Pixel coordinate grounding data
Content starts
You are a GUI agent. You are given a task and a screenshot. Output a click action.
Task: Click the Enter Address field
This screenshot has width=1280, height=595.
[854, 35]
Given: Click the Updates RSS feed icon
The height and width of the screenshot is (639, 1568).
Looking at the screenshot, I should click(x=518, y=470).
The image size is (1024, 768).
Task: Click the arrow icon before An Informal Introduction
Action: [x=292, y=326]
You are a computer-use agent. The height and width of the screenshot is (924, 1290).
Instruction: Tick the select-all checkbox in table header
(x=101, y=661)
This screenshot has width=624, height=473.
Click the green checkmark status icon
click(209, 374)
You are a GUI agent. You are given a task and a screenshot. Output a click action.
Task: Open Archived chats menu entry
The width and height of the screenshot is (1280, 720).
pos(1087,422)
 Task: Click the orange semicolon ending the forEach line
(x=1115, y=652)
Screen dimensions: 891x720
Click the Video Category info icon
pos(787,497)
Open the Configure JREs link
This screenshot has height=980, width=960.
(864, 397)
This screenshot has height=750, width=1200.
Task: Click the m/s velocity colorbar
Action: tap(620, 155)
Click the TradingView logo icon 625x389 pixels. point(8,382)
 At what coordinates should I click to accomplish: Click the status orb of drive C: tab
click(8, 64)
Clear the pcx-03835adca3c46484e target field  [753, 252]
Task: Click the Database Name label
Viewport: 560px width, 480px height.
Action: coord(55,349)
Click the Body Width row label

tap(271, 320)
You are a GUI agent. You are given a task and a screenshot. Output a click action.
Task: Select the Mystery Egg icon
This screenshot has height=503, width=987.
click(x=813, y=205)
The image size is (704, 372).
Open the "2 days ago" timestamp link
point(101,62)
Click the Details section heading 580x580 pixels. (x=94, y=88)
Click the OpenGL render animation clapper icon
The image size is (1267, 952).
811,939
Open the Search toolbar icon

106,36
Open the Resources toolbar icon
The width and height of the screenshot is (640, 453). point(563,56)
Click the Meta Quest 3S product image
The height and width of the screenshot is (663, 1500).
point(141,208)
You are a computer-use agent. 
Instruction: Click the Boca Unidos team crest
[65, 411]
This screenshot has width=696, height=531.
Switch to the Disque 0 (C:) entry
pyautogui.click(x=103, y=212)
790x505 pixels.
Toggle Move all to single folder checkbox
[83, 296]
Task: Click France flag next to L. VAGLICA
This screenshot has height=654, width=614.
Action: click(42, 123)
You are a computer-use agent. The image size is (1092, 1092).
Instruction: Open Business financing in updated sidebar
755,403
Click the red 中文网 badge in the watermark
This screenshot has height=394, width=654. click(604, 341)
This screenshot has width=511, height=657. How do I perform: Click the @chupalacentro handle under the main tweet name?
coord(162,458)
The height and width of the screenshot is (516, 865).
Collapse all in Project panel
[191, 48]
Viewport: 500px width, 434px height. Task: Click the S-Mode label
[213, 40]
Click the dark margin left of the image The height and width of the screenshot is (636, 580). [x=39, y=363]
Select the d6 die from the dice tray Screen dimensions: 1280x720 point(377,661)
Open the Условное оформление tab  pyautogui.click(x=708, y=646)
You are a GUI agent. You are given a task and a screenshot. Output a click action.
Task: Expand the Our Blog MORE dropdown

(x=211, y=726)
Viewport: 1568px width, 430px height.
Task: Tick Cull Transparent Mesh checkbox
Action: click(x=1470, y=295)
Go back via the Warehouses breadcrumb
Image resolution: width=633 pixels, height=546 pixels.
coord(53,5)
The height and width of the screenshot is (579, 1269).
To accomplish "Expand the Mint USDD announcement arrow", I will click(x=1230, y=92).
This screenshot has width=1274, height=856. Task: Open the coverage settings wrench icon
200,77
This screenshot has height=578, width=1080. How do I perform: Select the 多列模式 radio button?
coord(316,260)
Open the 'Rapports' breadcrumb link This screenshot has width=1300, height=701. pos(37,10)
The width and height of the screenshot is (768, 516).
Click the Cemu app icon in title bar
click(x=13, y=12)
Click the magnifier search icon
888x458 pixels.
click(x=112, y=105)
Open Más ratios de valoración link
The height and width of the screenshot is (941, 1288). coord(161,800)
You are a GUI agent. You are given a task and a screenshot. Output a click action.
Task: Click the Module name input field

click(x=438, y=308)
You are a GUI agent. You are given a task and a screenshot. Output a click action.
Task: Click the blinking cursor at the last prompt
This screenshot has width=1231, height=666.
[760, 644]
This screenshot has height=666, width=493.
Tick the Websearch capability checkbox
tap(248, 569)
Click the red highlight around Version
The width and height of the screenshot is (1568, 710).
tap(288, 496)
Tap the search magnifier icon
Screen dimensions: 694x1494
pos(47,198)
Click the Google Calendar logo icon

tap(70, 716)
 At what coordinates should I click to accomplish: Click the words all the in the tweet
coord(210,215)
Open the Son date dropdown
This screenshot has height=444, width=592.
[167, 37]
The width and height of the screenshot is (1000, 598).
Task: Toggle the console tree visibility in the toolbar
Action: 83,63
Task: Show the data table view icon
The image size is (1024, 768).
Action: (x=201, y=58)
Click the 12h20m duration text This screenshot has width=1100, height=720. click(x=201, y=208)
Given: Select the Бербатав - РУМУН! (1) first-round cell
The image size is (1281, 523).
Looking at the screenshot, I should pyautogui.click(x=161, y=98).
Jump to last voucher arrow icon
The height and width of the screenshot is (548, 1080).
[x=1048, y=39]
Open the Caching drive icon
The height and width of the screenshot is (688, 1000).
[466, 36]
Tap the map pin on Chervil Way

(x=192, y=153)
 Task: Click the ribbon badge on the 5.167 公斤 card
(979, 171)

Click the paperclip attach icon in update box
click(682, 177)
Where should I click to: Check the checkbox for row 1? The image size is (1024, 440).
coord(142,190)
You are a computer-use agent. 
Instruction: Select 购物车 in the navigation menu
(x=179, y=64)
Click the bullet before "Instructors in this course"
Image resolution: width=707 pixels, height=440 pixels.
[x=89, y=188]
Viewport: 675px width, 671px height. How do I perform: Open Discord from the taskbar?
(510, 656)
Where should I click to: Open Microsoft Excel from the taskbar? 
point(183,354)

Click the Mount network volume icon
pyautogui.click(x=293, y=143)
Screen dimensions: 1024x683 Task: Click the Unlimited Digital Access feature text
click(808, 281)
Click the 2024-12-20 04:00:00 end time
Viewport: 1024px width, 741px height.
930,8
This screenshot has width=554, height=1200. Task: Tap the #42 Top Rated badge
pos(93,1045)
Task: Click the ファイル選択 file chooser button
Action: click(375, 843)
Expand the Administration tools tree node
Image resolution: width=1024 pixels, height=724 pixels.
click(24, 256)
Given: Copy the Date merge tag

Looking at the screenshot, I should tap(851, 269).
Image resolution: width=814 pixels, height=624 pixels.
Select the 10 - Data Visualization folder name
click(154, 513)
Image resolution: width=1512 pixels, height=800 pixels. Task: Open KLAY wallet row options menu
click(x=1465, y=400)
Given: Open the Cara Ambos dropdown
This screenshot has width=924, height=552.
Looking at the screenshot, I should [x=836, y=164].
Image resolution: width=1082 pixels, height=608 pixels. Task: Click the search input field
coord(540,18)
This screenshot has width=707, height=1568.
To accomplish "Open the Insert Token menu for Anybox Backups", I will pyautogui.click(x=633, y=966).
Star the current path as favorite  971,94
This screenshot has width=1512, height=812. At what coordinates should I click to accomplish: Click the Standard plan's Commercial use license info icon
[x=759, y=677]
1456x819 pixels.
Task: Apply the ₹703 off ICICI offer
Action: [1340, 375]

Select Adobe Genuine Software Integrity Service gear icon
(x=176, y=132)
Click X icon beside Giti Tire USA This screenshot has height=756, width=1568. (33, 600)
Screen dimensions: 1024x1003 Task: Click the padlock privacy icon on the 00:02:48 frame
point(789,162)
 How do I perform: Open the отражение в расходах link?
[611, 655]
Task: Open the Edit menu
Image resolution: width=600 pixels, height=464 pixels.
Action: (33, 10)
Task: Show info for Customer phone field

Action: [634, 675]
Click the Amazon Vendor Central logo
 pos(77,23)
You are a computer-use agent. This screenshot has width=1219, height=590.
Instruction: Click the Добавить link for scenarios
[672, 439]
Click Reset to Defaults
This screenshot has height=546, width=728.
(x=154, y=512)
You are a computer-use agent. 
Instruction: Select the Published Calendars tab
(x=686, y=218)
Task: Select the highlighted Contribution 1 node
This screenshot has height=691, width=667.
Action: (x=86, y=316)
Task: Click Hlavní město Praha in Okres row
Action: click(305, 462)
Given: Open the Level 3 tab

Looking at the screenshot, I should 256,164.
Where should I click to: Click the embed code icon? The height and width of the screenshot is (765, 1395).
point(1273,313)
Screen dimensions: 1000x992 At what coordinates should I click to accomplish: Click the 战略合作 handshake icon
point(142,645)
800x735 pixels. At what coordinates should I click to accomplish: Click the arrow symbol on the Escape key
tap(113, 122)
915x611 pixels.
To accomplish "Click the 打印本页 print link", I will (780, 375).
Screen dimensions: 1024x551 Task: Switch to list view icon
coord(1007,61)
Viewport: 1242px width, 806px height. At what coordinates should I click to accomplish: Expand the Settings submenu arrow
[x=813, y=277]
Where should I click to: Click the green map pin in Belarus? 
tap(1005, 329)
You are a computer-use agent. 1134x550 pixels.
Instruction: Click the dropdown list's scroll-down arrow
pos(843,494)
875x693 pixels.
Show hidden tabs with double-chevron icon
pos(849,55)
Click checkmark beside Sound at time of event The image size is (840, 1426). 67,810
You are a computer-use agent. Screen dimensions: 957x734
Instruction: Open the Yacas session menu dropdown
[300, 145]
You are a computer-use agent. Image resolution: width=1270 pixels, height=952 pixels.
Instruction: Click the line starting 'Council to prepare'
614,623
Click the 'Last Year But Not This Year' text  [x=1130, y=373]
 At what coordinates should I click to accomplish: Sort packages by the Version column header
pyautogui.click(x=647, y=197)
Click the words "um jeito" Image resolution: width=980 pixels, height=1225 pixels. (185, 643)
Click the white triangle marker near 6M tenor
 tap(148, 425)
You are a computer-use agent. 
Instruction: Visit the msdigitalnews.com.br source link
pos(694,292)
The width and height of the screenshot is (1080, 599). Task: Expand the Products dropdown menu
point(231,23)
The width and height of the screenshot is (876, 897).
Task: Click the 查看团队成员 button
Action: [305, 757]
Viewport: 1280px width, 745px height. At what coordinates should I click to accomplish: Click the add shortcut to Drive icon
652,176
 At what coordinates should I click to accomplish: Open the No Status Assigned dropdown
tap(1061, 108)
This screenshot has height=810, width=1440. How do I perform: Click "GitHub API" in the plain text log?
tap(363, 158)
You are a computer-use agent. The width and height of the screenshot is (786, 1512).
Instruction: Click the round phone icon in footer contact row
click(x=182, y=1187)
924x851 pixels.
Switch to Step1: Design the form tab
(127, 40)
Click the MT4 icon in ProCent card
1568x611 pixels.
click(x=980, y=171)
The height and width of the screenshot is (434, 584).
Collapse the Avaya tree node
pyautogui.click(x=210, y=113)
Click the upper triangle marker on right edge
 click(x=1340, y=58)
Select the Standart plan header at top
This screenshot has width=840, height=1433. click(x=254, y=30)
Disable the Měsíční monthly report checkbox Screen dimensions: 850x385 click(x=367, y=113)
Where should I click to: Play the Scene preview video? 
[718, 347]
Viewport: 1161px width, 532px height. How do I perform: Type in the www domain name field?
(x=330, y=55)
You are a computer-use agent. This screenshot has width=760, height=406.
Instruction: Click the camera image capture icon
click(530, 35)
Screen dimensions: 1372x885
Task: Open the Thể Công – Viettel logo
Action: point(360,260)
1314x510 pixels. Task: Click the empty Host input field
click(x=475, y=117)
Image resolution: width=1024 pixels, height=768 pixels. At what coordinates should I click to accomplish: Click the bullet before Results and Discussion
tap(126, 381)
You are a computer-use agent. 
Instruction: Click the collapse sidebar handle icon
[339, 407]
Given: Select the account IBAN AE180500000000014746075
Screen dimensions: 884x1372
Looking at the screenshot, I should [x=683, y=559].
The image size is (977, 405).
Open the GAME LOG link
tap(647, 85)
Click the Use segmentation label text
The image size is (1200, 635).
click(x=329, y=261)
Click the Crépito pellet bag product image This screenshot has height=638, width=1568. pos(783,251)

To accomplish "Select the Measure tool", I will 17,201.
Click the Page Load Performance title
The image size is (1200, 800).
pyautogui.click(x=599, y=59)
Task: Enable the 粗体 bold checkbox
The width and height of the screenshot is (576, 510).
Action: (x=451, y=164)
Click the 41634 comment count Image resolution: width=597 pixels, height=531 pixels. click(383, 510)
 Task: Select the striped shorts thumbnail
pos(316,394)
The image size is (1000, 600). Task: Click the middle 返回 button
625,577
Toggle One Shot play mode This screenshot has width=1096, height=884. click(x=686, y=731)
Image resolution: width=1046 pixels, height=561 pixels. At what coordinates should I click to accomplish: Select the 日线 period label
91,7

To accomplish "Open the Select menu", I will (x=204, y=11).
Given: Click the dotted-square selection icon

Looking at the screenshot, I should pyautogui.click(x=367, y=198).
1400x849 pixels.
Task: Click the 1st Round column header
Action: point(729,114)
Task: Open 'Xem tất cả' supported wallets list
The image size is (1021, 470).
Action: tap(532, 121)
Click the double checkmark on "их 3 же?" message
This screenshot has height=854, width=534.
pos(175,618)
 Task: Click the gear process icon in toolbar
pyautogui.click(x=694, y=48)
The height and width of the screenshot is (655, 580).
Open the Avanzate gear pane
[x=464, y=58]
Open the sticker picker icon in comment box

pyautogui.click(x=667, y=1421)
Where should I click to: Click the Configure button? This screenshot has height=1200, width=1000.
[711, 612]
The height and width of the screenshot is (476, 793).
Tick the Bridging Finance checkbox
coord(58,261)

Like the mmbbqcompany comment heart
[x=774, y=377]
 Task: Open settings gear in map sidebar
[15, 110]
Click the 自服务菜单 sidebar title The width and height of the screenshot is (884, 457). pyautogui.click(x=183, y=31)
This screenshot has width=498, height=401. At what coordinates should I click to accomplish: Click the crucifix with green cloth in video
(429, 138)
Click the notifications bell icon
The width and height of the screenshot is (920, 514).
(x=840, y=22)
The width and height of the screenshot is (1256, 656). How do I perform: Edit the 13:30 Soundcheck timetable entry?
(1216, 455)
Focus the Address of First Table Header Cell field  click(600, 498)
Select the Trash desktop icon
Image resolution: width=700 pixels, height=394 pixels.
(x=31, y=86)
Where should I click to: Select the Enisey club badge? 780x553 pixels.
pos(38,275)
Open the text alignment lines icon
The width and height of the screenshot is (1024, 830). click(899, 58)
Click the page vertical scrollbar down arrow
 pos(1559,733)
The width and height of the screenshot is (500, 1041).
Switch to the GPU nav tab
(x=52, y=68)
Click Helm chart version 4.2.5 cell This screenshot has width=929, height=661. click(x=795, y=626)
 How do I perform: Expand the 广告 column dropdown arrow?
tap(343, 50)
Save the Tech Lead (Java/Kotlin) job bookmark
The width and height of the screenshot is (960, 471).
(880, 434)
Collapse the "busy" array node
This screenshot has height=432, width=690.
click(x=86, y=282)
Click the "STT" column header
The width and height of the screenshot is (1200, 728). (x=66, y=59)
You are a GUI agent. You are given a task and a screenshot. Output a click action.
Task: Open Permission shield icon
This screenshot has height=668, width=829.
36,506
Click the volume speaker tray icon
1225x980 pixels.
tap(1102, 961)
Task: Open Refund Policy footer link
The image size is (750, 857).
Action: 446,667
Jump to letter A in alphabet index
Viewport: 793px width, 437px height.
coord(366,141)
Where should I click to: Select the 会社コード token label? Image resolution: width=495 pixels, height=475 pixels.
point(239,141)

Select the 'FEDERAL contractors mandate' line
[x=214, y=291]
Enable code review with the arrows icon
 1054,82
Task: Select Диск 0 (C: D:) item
Content ends
### DESCRIPTION OF THE TASK
Whenever the word "beside" shows up in a line of the entries, list that line.

### SOLVED EXERCISE
Click X icon beside Giti Tire USA This screenshot has height=756, width=1568. (33, 600)
Click checkmark beside Sound at time of event The image size is (840, 1426). 67,810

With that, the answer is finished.